Мориц, потрясенный прикосновением к этим зверушкам, забившимся в пещеры его ладоней, вместо того чтобы оттолкнуть детей, только крепче сжимает их руки. Он идет во главе странной процессии, стараясь не думать ни о том, что сейчас произойдет, ни о том, что уже случилось, стараясь не слышать, как поскрипывает песок под копытами Дьявола и коня Смерти. Могло показаться даже, что малыши немного успокоились, что их короткие шажки, под которые Морицу приходится подлаживаться, стали тверже, словно тепло, исходившее от могучего лейтенанта, пробудило в них непонятное доверие.

И вдруг он видит полицаев с ружьями. Их больше, чем он предполагал. Смуглые, темноволосые, суетливые. Видит и разверстую яму, в которую сбросят трупы. Видит небо над поляной и птиц, спешащих прочь. Проходит еще немного, не отпуская детей, потом, в нескольких метрах от палачей, разжимает руки и очень осторожно подталкивает вперед мальчика и девочку, и в последний раз видит их тоненькие шейки и пушок на затылках.
А потом все происходит очень быстро. Мориц перекидывается несколькими словами с главарем этой шайки, здоровенным парнем с перекрещенными на груди патронташами, увешанным золотыми и костяными побрякушками, и в это время слышит за спиной лязганье затворов: украинцы, ворча, заряжают винтовки. Эти звуки внезапным ливнем обрушиваются на броню, в которую одето его сердце, звонкий влажный стук, предвещающий грозу, которая все унесет с мутным зеленоватым потоком.

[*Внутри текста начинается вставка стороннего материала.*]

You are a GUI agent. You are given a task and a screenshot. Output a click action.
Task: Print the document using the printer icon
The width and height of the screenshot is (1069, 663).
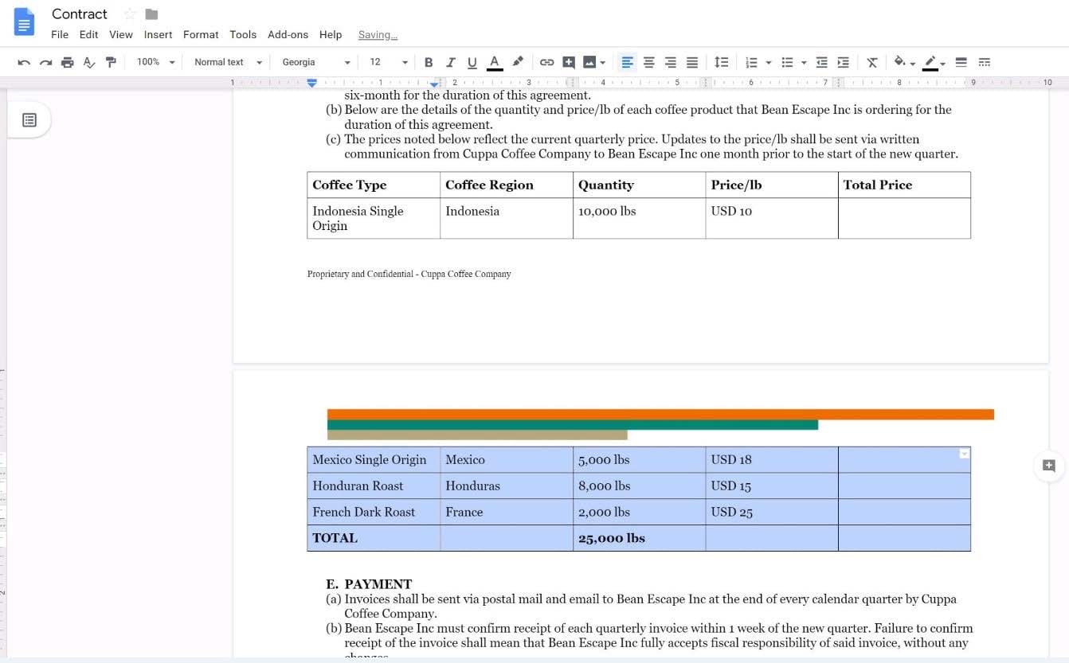(x=68, y=62)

«Да как же наш вермахт, — думает Мориц, — может, хотя бы и для самой грязной работы, нанимать этих мерзких предателей?» Ему хочется завыть, стать чудовищно тупым. Он знает, что сейчас от него осталась одна видимость солдата, только на то и годная, чтобы исполнять приказы. Теперь это лишь пустая оболочка, внутри которой затаился съежившийся зверь. Людоед, который в сумерках раздавит детские руки в своих, а потом перемелет челюстями их прекрасные лица.

Мориц, не медля больше, уводит своих людей с поляны.

— Ускоренным шагом марш!

Еще не дойдя до грузовиков, они слышат грохот выстрелов, чуть приглушенный слабым заслоном из берез и сосен. Красное видение на красном фоне — падающие дети. Лес гудит. Солдаты опускают головы.

Каждый увяз в собственном страхе. Каждый солдат погружен в собственное молчание, Мориц пыхтит и потеет, у каждого своя внутренняя война, в свою очередь, затерявшаяся в наводящей ужас беспредельности общей войны.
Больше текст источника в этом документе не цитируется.